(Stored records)
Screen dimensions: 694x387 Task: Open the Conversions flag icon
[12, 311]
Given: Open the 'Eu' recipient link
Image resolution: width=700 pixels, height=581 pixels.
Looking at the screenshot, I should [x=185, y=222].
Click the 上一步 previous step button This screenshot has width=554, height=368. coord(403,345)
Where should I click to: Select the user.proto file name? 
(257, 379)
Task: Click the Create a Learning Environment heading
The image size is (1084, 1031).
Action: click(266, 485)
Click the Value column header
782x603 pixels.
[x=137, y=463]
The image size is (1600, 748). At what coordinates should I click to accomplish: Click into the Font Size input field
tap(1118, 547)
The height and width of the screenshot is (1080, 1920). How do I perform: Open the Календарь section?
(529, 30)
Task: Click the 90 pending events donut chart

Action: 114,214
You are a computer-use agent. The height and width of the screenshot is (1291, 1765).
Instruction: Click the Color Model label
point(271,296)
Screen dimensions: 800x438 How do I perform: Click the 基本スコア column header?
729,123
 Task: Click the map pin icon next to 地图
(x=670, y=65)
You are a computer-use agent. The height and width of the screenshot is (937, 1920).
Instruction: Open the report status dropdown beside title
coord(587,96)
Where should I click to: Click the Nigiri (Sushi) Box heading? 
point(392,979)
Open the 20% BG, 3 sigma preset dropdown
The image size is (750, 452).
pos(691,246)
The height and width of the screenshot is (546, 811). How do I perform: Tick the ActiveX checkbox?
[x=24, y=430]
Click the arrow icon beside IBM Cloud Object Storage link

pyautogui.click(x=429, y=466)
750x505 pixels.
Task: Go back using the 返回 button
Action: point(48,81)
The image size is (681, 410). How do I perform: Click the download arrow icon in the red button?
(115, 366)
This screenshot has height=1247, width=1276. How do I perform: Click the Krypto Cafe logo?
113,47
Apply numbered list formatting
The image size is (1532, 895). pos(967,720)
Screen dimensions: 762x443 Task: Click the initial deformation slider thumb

ASSIGNMENT — What is needed is every line from the data above that includes the string "computer", copied out.

WRITTEN SOLUTION —
You are a computer-use agent. The height and width of the screenshot is (1291, 1765).
You are a computer-use agent. The height and width of the screenshot is (937, 1920).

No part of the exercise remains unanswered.